I don't think that this is in bugzilla, and I don't want to get lost, so I'm adding it.
Currently, if a unittest block fails in a module, no more unittest blocks in that module run. The unittest blocks in other modules are run, but not the rest of the unittest blocks in any module where a test failure occurs. Ideally, _every_ unittest block would run. Failures would be reported for each block which failed, but whether a particular unittest block failed would have no impact on whether the other unittest blocks ran.
There was a discussion on the Phobos list about this a few months back, and from this post ( http://www.mail-archive.com/[email protected]/msg01307.html ) by Sean Kelly, it appears that a change needs to be made to dmd to make this possible. So, whatever change needs to happen to dmd to properly expose the unittest blocks and make it possible to call all of them in a module even if one fails needs to be done one of these days (preferrably sooner rather than later).
Comment #1 by dmitry.olsh — 2018-05-22T09:12:25Z
Jonathan, do you customizable test runner that D currently has still not addresses this?
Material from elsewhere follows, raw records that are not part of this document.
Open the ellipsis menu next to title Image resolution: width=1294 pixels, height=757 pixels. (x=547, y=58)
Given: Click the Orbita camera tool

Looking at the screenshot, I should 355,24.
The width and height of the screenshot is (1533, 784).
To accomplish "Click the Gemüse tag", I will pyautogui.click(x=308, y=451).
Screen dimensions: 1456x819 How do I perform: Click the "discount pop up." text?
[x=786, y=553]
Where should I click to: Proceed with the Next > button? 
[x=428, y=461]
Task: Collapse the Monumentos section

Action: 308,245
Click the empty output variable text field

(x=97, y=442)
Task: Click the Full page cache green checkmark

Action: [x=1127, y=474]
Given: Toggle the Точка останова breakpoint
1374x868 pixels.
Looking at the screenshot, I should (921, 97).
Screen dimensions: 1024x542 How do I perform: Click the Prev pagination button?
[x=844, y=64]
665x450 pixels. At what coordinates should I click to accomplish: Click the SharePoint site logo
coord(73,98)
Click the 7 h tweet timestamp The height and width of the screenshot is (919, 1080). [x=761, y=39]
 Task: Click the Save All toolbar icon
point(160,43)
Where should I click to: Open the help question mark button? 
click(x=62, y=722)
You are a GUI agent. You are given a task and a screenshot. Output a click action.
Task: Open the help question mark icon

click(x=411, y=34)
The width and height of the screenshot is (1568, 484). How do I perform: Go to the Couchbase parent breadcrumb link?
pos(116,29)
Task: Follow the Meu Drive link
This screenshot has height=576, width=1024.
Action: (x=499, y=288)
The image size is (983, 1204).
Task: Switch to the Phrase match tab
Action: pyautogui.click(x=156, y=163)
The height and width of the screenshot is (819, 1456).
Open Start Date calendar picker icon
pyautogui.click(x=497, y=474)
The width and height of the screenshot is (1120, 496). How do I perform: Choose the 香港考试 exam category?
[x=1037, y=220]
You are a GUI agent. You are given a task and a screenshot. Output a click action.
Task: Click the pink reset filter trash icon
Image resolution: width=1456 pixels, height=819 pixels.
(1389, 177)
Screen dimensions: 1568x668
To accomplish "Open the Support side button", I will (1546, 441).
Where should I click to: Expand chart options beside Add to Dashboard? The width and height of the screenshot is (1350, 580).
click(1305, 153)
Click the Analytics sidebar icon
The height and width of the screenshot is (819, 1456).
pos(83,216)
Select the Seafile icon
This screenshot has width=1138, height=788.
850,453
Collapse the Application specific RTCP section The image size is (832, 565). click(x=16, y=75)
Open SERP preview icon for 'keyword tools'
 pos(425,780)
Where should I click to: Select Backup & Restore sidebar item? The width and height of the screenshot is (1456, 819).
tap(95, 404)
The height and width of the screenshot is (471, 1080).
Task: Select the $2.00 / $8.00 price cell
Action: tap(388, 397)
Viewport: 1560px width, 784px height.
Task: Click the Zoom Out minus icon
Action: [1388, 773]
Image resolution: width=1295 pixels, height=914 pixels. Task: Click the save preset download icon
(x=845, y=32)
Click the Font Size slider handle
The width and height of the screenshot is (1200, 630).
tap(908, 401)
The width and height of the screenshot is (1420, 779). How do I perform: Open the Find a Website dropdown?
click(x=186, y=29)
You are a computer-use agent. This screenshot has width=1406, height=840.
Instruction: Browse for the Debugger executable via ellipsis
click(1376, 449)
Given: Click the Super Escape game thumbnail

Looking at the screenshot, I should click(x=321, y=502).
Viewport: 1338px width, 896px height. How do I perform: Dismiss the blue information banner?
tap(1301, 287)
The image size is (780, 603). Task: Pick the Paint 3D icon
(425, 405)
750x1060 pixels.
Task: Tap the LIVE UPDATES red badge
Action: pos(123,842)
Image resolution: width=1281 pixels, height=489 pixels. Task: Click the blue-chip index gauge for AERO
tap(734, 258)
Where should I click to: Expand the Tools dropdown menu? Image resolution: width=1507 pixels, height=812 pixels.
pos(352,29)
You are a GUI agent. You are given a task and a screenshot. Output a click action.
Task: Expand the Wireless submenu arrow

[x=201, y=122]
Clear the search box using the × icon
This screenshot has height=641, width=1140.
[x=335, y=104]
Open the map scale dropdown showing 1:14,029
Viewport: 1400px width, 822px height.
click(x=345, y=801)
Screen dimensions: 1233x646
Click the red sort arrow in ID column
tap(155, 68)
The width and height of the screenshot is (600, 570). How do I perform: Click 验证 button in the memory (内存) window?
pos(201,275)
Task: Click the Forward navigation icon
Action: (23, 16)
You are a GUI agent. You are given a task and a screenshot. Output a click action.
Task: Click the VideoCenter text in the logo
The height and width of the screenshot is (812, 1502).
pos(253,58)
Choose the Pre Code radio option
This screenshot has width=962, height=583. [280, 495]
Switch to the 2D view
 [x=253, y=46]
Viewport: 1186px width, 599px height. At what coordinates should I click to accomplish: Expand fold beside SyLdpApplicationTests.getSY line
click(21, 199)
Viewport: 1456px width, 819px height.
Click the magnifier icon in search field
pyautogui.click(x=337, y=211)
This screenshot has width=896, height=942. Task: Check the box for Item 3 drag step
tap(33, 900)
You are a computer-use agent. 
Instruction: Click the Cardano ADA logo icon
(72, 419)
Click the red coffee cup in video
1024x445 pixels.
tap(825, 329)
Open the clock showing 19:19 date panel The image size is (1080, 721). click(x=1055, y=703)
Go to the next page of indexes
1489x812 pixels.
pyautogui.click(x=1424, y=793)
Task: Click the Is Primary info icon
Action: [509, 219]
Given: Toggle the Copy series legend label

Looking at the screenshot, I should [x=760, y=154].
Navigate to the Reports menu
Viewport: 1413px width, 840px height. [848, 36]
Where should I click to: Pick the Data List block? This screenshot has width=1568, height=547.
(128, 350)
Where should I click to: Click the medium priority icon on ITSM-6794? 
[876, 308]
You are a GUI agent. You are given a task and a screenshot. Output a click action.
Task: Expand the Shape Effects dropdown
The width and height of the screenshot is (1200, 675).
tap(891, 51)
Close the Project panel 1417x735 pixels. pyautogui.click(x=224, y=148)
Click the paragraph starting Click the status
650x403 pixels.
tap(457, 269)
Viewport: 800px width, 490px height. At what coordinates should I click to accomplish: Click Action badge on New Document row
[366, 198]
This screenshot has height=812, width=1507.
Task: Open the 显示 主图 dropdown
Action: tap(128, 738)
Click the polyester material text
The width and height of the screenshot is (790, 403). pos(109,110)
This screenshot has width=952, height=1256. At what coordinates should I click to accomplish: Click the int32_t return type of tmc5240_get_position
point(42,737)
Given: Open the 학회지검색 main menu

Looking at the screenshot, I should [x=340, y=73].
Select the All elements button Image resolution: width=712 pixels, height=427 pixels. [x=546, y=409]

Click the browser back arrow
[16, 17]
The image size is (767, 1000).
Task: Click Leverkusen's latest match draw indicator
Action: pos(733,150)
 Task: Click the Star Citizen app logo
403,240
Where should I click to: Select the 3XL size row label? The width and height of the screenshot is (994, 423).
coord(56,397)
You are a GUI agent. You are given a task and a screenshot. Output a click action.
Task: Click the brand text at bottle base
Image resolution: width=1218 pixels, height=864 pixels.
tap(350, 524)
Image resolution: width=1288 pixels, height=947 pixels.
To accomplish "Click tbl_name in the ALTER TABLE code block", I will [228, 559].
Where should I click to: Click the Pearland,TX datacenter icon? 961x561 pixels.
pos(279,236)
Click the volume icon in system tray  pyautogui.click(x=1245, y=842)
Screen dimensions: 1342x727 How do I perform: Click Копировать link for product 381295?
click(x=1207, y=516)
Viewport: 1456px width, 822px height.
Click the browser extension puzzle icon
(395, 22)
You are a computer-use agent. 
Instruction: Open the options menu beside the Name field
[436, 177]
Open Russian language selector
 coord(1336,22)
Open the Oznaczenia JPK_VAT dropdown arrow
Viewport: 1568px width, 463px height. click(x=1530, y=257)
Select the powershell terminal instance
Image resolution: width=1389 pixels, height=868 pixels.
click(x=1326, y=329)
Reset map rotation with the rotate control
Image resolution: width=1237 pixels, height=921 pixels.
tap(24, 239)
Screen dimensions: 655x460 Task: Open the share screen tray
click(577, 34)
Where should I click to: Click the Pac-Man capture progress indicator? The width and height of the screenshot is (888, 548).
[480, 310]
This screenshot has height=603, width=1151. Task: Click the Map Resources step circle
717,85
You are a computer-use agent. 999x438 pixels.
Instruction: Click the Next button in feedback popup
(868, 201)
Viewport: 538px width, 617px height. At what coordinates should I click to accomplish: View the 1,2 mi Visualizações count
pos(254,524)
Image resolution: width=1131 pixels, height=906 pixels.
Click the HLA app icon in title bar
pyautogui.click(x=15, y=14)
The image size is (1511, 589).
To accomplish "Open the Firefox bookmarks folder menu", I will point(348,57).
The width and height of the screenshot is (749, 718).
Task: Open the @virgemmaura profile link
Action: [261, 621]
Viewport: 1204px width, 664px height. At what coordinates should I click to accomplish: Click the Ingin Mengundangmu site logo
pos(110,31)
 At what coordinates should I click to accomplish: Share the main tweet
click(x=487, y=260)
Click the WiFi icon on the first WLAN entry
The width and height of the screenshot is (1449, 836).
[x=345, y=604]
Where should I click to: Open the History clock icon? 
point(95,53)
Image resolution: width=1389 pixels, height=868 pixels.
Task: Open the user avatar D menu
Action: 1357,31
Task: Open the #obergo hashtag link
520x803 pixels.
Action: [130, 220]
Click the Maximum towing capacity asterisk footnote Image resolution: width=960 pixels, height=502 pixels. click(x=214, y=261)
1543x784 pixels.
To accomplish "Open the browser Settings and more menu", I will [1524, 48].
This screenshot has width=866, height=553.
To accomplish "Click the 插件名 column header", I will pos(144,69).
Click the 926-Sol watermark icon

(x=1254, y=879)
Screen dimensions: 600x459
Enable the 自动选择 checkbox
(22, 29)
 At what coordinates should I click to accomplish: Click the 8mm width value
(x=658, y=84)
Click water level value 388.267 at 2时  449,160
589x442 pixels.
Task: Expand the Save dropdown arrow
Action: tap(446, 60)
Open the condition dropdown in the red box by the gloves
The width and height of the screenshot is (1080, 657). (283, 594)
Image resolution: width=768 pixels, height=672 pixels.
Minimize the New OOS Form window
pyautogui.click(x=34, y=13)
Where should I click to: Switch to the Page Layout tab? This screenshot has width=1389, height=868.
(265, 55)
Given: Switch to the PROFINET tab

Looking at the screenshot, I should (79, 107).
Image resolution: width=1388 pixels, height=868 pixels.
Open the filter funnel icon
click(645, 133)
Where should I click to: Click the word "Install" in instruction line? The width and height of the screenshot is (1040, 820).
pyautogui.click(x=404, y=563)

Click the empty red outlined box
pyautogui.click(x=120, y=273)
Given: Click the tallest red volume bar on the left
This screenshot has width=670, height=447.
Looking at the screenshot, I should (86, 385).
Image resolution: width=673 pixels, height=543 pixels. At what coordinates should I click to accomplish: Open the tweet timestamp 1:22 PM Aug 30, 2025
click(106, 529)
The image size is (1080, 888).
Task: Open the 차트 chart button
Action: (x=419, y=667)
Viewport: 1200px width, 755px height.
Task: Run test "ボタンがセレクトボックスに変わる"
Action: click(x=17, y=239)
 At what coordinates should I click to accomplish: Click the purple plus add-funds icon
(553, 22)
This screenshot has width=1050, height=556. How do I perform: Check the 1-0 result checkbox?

Including ready-made cutomizations such as unit-threaded and friends on dub.
Comment #2 by issues.dlang — 2018-05-22T11:31:44Z
(In reply to Dmitry Olshansky from comment #1)
> Jonathan, do you customizable test runner that D currently has still not
> addresses this? Including ready-made cutomizations such as unit-threaded and
> friends on dub.
Personally, I only ever use the built-in test runners, and I have no clue what improvements have been made since I reported this (though I'm sure that the behavior for the default test runner is the same). Based on what I've seen Atila say about unit-threaded, I _think_ it's the case that he's able to use __traits(getUnittests, ...) (or something like that anyway) to access each unittest block directly and run it, in which case, presumably means that he can make it run any combination of tests he wants, but I don't know. I'm fairly certain that ___traits bit that he uses didn't exist when this was reported.
If other test runners can indeed run all of the tests in a module now, then there really isn't any reason to leave this open, but the default test runner has worked well enough for me that I haven't bothered to mess with others, so I don't know what they can or can't do in this regard.